Great job to you both!!! Its nice to see the seniors still going strong!


----------



## thor wgsd (Jun 18, 2008)

Congrats! well done


----------



## CherryCola (Apr 24, 2006)

Wow!!!!







to the both of you!!


----------



## Barb E (Jun 6, 2004)

!!!


----------



## Kayos and Havoc (Oct 17, 2002)

Awesome!!!!!


----------



## W.Oliver (Aug 26, 2007)

Gave me goose bumps reading that....to cool for words! I lost a dog I loved dearly when she was 10, and to read your story about a retired SchH dog and that caliber of achievement from 7 to 10.5....all I can saw is WOW! Says alot about the GSD, but even more about the handler/trainer!


----------



## mygsds (Jan 7, 2007)

Thank you. I learned a lot of my training with Killian -we learned together and I think that's what made us a good team.
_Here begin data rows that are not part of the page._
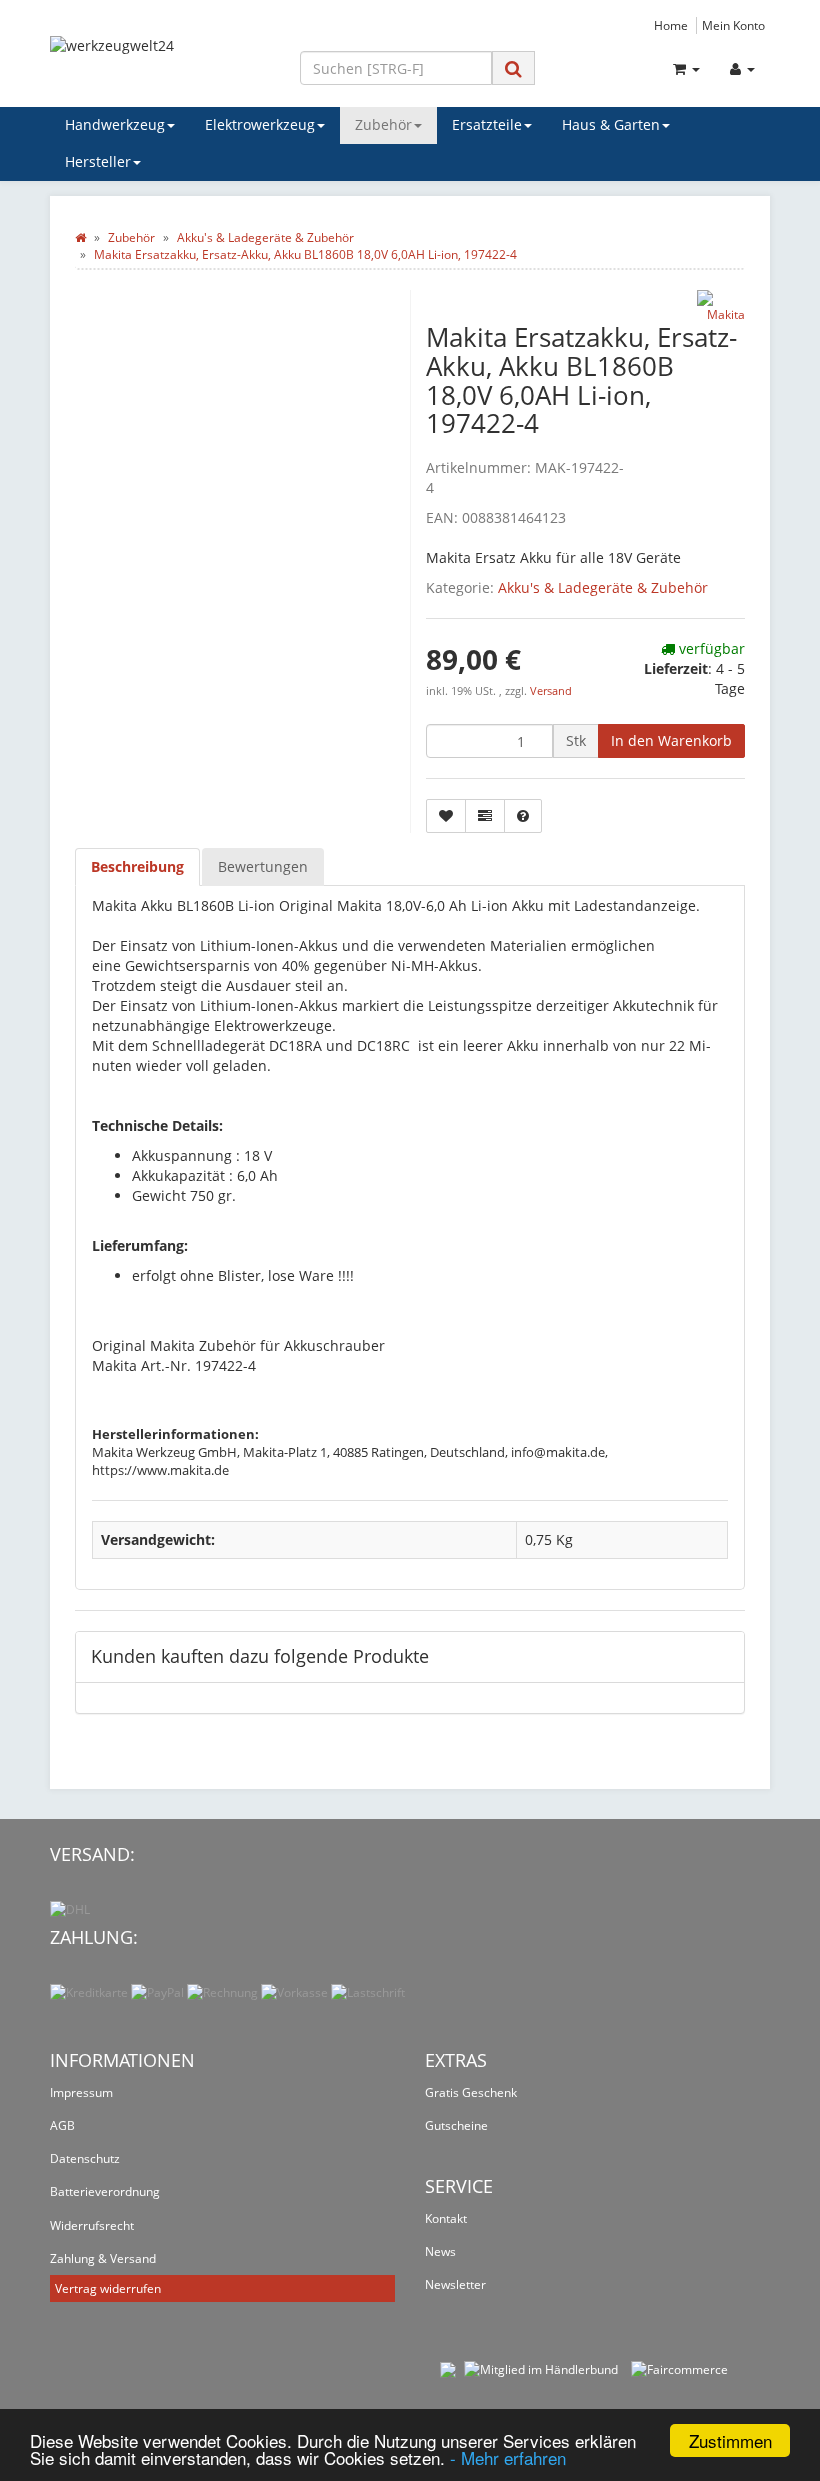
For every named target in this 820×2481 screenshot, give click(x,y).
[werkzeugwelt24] (160, 64)
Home (671, 25)
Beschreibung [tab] (137, 866)
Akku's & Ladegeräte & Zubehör (603, 587)
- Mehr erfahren (508, 2457)
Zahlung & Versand (103, 2258)
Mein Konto (733, 25)
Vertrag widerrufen (108, 2288)
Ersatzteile (487, 124)
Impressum (81, 2092)
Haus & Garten (611, 124)
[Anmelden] (742, 69)
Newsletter (455, 2284)
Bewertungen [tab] (263, 866)
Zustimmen (730, 2440)
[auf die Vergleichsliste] (485, 816)
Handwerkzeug (115, 124)
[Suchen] (513, 68)
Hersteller (98, 161)
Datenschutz (85, 2158)
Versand (551, 691)
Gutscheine (456, 2125)
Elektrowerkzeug (260, 124)
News (440, 2251)
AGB (62, 2125)
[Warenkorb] (686, 69)
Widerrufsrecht (92, 2225)
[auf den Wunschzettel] (446, 816)
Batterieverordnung (105, 2191)
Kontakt (446, 2218)
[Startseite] (80, 237)
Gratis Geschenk (471, 2092)
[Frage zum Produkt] (523, 816)
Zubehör (383, 124)
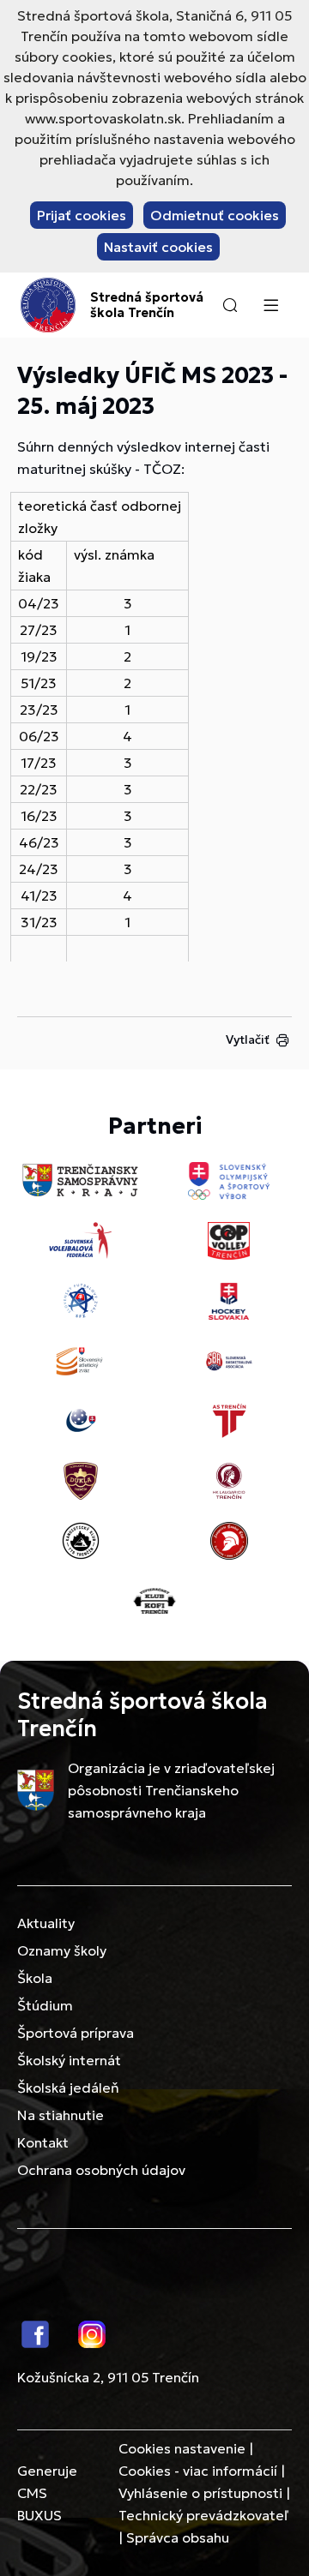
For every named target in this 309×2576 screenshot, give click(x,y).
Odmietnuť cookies (214, 215)
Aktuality (46, 1923)
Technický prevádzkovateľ (203, 2515)
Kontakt (43, 2142)
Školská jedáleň (68, 2087)
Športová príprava (75, 2032)
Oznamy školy (61, 1950)
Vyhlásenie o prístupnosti (200, 2492)
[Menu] (270, 305)
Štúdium (45, 2005)
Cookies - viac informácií (197, 2470)
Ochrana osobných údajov (101, 2169)
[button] (230, 305)
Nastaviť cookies (158, 246)
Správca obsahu (177, 2537)
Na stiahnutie (60, 2115)
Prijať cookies (81, 215)
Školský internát (69, 2060)
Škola (34, 1977)
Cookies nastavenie (181, 2448)
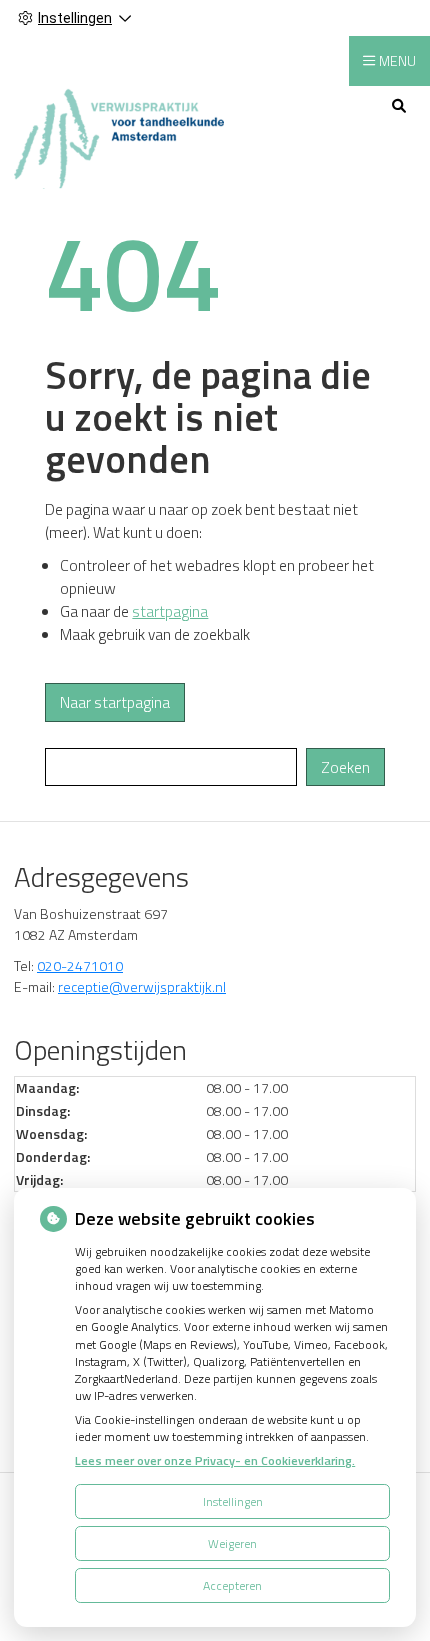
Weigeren (232, 1543)
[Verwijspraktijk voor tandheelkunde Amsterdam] (119, 136)
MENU (397, 60)
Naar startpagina (115, 702)
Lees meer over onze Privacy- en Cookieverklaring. (215, 1460)
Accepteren (232, 1585)
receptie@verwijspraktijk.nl (142, 986)
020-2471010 (80, 965)
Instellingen (233, 1501)
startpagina (170, 611)
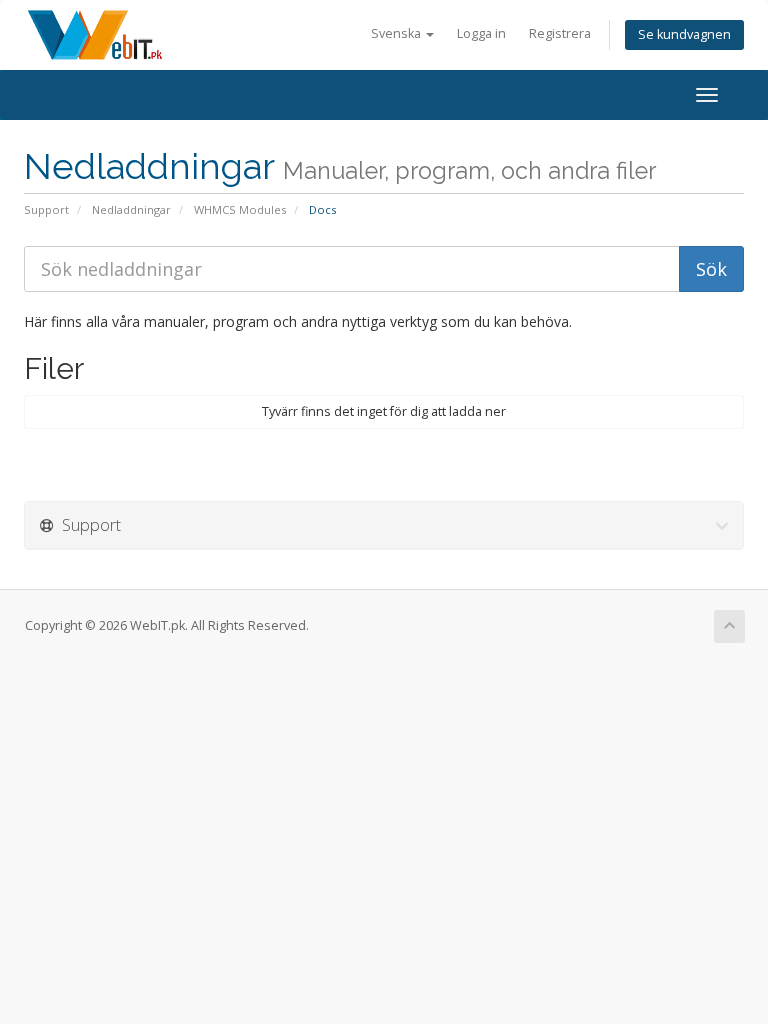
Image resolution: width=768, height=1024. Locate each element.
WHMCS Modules (240, 209)
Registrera (560, 33)
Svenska (397, 33)
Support (46, 209)
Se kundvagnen (684, 34)
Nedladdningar (131, 209)
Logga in (481, 33)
I'm starting a young GSD in agility now and while she will be faster and more flashy and I love her dearly, I don't think I will ever find that same soul mate I have in Killian again. 

Killian will be having a TPLO on Tuesday as he ruptured a cruciate ligament right after he got that award so that may have been his retirement run - I'm just hoping he will be back happy and pain free after this regardless of what he can do in agility. 

Pat


----------